Wie finanzieren Sie die Arbeit eigentlich?

Reich werde ich damit bestimmt nicht – im Gegensatz zu den Expeditionsanbietern, die jetzt noch einmal verdienen, weil so viele am Manaslu ihren Gipfel­erfolg korrigieren wollen. Es gibt zwar seit vielen Jahren einen Donation-­Button auf meiner Website, aber die Spenden kann ich tatsächlich an zwei Händen abzählen. Heruntergeladen haben die Tabellen jedoch Hunderttausende.

© Clara Tuma/The New York Times/Reduxlaif

Es ist also eine Passion, von der ganz viele profitieren.

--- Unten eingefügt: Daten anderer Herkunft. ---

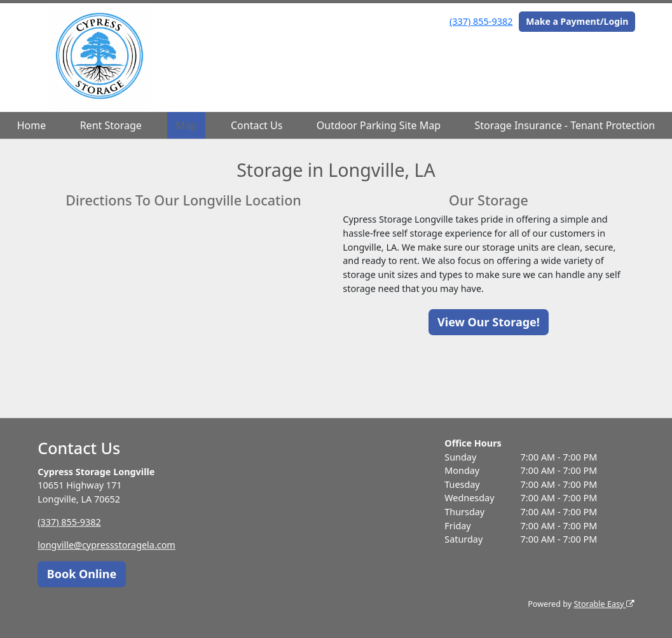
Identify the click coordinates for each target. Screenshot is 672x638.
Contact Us (256, 125)
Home (32, 125)
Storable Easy (603, 604)
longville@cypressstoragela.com (106, 544)
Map (186, 125)
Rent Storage (111, 125)
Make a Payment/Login (577, 21)
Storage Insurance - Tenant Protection (565, 125)
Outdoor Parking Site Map (378, 125)
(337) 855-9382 (481, 21)
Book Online (81, 574)
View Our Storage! (488, 322)
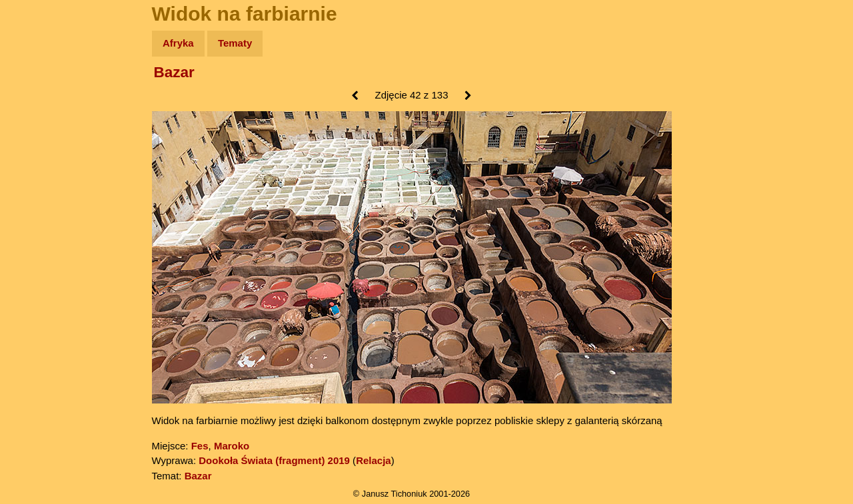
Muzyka (40, 197)
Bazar (174, 72)
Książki (39, 172)
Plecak (38, 223)
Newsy (38, 146)
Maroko (231, 445)
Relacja (373, 460)
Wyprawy (44, 95)
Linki (34, 248)
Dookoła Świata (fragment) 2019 (274, 460)
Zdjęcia (39, 121)
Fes (200, 445)
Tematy (235, 43)
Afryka (178, 43)
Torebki (40, 274)
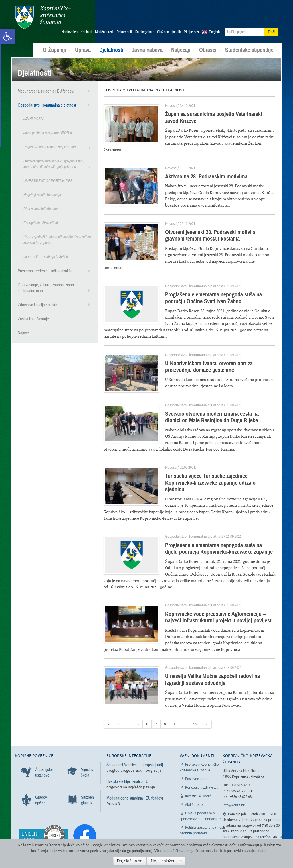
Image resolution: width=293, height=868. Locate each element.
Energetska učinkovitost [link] (41, 223)
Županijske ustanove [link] (44, 746)
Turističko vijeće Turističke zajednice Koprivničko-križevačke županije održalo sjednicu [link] (215, 460)
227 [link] (195, 698)
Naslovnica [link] (70, 32)
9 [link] (174, 698)
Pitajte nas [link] (191, 32)
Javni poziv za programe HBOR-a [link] (47, 133)
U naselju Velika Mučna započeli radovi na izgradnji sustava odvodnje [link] (216, 653)
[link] (7, 36)
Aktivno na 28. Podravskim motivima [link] (199, 169)
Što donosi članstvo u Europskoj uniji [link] (135, 738)
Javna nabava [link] (149, 50)
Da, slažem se (130, 861)
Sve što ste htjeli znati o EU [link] (127, 755)
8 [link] (164, 698)
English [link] (214, 32)
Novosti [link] (164, 105)
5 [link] (138, 698)
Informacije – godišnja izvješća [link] (46, 256)
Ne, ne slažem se (166, 861)
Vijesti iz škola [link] (87, 746)
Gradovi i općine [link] (42, 774)
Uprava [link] (85, 50)
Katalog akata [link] (144, 32)
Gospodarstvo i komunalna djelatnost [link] (47, 105)
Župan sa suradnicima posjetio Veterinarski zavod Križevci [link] (214, 117)
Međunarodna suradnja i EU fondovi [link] (46, 91)
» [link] (206, 698)
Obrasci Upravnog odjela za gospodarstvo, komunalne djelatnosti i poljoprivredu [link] (54, 164)
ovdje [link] (262, 850)
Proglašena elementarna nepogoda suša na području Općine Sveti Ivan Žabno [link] (207, 285)
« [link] (109, 698)
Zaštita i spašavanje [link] (33, 318)
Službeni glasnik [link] (169, 32)
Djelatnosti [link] (113, 50)
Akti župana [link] (194, 778)
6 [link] (147, 698)
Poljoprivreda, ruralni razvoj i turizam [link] (50, 147)
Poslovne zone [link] (196, 752)
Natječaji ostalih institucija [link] (42, 194)
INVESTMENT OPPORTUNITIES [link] (48, 181)
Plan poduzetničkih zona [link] (41, 209)
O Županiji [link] (57, 50)
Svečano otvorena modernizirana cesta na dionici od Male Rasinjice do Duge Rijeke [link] (214, 397)
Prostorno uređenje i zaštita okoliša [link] (45, 271)
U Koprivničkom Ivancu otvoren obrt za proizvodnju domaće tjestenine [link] (216, 347)
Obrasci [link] (210, 50)
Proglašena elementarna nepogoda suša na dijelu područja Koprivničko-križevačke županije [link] (214, 522)
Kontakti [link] (86, 32)
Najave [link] (23, 333)
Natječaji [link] (183, 50)
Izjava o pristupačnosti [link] (203, 815)
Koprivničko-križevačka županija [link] (43, 17)
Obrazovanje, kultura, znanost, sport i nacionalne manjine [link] (47, 288)
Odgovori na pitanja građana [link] (251, 829)
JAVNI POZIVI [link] (34, 119)
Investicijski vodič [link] (198, 770)
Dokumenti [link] (124, 32)
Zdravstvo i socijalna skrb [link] (37, 304)
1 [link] (119, 698)
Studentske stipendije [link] (251, 50)
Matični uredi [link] (104, 32)
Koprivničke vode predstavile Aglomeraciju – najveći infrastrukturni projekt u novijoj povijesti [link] (212, 591)
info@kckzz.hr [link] (233, 779)
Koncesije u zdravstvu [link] (202, 761)
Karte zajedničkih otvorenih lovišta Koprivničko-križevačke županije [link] (58, 240)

Natürlich ist es auch eine Ehre für mich, die Arbeit früherer Chronisten wie Marcel Kurz, Günther Oskar Dyhrenfurth, Anders Bolinder, Xavier Eguskitza und Josef Nyka fortführen zu dürfen.

Haben Sie auch noch andere Interessen?

Klar, wenngleich ich wegen der Berge kaum Zeit dafür habe. Ich mache auch noch Tabellen über das Skispringen. Ein Buch mit einem Co-Autor ist in Arbeit. Wir brauchen nur noch einen Verlag. Und richtig viel Power für meine Arbeit an den Tabellen gibt mir die Rock-Musik.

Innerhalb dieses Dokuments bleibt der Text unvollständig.